[Dataset items]
______

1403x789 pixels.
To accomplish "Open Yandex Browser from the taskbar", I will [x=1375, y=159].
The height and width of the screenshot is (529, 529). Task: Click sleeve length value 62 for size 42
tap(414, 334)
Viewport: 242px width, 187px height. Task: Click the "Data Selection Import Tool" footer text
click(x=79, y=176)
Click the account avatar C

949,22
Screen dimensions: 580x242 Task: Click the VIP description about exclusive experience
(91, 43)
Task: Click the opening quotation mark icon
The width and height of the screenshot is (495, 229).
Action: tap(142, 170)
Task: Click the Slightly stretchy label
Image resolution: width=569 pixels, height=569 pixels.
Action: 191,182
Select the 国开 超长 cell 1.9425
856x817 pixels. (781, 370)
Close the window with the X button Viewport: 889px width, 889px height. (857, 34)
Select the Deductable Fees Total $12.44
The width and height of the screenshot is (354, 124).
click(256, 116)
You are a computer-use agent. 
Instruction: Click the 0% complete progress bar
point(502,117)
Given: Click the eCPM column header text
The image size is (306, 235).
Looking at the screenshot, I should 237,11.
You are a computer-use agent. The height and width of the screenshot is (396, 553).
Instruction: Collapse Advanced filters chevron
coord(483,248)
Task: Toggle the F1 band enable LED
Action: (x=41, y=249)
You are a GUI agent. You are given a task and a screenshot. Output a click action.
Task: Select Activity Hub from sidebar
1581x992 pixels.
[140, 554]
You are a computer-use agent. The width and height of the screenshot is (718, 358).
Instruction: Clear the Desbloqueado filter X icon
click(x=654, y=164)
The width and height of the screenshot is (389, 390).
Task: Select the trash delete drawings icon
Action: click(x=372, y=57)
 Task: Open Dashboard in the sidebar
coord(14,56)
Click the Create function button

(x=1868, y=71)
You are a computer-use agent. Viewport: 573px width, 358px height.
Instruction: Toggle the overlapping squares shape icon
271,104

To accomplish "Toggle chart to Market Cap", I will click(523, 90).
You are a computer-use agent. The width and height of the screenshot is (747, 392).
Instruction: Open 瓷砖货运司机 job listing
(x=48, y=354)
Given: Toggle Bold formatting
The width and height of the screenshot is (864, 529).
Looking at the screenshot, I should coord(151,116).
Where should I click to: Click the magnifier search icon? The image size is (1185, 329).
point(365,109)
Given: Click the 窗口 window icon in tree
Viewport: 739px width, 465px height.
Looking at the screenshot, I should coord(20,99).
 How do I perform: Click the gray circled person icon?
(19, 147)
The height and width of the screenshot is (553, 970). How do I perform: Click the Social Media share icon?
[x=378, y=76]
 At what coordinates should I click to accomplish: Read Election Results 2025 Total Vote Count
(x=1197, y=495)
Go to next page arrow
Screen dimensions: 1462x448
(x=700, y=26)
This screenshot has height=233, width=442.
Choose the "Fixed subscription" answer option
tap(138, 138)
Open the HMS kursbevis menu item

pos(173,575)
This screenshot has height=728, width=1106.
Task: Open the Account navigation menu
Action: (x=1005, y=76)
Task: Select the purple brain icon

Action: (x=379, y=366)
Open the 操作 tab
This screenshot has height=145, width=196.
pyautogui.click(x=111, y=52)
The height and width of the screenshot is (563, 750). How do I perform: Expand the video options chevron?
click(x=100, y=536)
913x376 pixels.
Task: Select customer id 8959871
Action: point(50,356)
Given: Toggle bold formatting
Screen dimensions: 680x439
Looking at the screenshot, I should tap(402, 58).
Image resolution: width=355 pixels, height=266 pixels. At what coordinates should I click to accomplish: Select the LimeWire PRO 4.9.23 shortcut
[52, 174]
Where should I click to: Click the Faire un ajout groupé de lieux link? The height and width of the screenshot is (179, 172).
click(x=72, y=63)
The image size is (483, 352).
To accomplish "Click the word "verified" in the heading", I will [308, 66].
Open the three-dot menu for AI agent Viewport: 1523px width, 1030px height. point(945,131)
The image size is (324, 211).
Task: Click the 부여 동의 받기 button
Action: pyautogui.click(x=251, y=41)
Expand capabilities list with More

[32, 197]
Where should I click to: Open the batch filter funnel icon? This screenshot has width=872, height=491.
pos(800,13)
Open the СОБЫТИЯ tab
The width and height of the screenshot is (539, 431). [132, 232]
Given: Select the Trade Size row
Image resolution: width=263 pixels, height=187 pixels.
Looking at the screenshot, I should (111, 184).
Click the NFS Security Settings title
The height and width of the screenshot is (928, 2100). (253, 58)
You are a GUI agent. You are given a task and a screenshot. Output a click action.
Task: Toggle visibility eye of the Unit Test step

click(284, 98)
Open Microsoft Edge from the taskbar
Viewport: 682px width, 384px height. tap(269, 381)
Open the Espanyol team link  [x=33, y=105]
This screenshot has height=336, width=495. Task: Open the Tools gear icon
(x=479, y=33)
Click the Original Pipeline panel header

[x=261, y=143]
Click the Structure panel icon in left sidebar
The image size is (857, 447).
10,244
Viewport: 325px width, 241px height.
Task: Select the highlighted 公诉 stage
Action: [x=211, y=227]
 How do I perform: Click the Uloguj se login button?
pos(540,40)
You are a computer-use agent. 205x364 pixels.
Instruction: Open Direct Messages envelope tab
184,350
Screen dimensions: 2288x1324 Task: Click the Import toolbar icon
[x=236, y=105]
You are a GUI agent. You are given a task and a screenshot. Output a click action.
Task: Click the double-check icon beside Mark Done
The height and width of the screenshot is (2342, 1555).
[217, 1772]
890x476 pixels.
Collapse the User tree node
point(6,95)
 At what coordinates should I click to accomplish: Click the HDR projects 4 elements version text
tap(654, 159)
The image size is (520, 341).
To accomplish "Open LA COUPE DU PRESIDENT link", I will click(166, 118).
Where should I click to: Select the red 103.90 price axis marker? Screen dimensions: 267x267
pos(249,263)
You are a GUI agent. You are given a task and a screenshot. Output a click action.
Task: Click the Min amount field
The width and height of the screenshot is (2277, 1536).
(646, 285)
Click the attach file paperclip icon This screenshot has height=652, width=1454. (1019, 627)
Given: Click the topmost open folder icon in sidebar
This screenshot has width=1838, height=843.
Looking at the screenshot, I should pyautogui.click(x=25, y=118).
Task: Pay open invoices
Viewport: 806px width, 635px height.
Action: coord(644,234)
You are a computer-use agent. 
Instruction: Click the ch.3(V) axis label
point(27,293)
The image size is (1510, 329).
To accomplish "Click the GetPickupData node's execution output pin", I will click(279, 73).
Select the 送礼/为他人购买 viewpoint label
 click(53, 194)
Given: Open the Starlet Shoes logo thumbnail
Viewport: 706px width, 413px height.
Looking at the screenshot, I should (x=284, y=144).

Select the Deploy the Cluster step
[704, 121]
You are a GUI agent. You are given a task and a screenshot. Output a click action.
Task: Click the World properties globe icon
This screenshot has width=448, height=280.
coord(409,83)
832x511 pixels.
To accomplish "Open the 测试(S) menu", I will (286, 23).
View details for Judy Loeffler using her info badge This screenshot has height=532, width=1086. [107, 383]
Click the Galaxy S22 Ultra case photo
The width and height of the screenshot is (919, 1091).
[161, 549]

______

§ WHAT YOU WILL DO
Starting at the line containing "View details for" and continuing through the last of the entries, substitute "profile badge" for "info badge" and reproduce those lines with nothing else altered.

§ EXPECTED OUTPUT
View details for Judy Loeffler using her profile badge This screenshot has height=532, width=1086. [107, 383]
Click the Galaxy S22 Ultra case photo
The width and height of the screenshot is (919, 1091).
[161, 549]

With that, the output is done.